En los suburbios de
esta Ciudad Amarilla nací y crecí. Cuando apenas cumplía el primer año el
Frente Nacional se vino abajo. Y una década de nuevos movimientos culturales,
revolucionarios y políticos invadió el país del Sagrado Corazón. Esta tierra
inició un cambio de pueblo grande a ciudad.
Aquí vive la gente
que reconozco entre la multitud, quienes soportan esta lluvia eterna y el frío
que desciende de los nevados. En sus calles deambulan los muertos de un lejano
terremoto y de deslizamientos siniestros, las sombras de temerosos seres que
presienten la ceniza o el rugido del poderoso Kumanday como una señal del final
de los tiempos.

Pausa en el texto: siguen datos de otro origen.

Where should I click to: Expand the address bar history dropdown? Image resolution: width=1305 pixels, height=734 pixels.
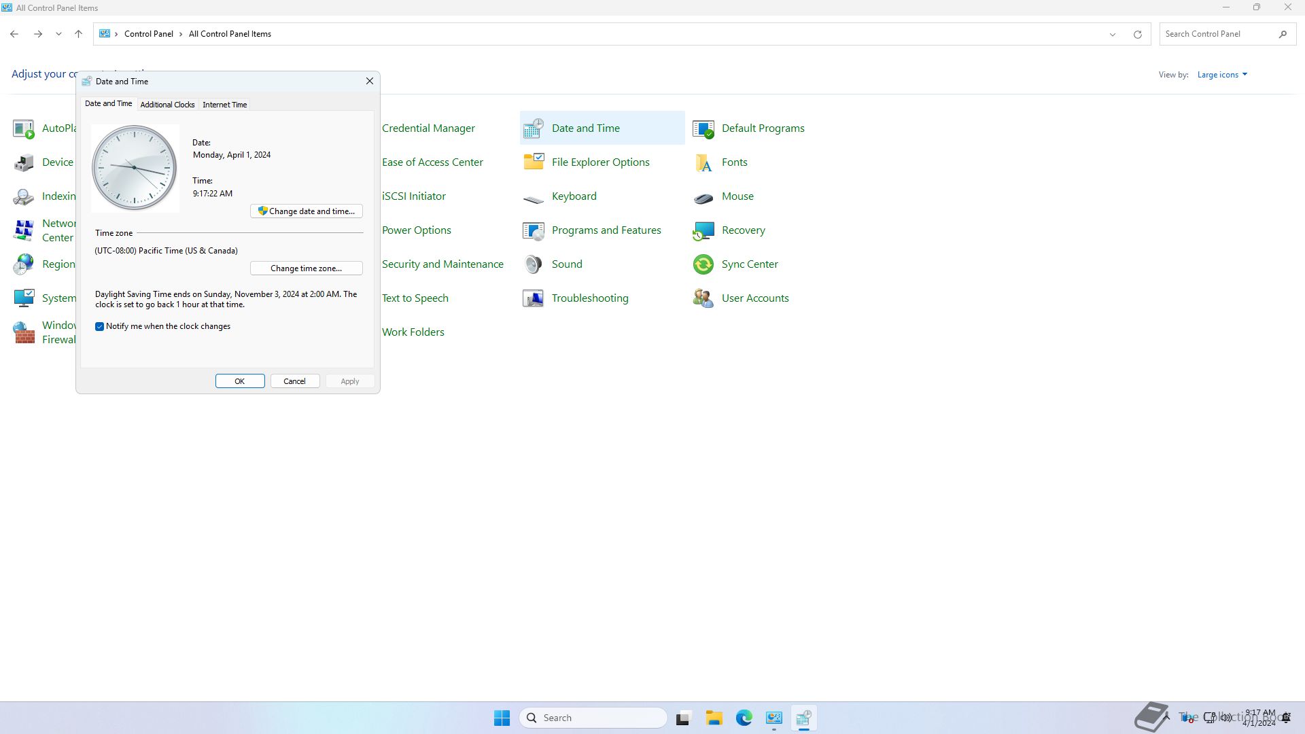tap(1113, 34)
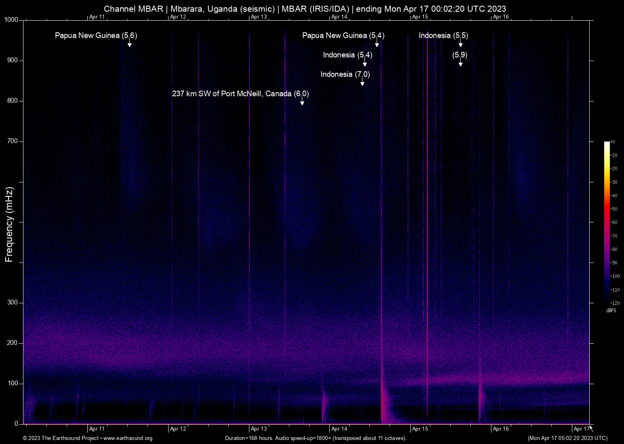Click the Channel MBAR title text

(x=133, y=8)
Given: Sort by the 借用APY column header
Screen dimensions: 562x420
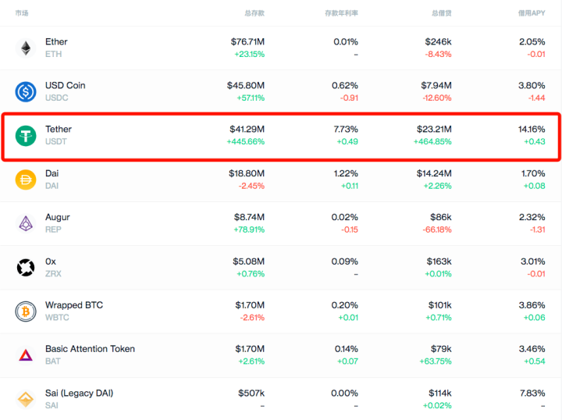Looking at the screenshot, I should [531, 13].
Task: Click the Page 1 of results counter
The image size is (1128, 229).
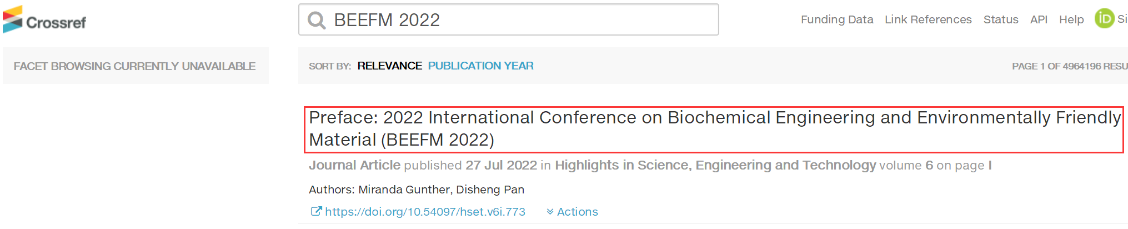Action: coord(1070,66)
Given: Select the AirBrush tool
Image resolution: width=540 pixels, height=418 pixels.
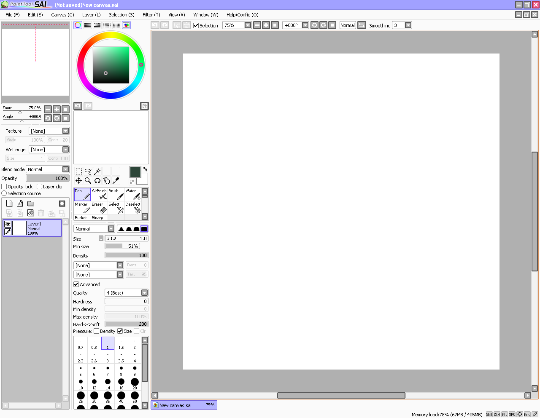Looking at the screenshot, I should point(99,194).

Los forasteros nos ven como un pueblo grande, de gente arrogante,
conservadora y dicen que creemos ser más de lo que somos.
Yo crecí en los 80 en
las empinadas calles de la ciudad cuando hubo volcanes en erupción, toma del Palacio
de Justicia, carteles de la droga, triunfos de Lucho Herrera y Fabio Parra en
carreteras de España, Italia y Francia y en la radio de la cocina de mi madre se
escuchaba hablar de guerras entre Irán e Irak, de la caída del muro de Berlín, de
la primera reunión entre Reagan y Gorbachov.
Sí, crecí en una
ciudad intermedia, desconocida para el Continente Americano.